__Your instructions__
Reproduce word for word, from the entries below, the line with "Image resolution: width=420, height=2576.", the line with "Shop Now (36, 661)", and every line between them, and nothing more.

__Entries supplied__

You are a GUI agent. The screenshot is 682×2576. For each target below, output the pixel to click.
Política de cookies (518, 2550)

* * *

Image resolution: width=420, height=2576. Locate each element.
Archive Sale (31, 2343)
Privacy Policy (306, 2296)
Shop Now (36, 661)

__Solution for this task__
Image resolution: width=420, height=2576. Locate each element.
Archive Sale (31, 2343)
Privacy Policy (306, 2296)
Shop Now (36, 661)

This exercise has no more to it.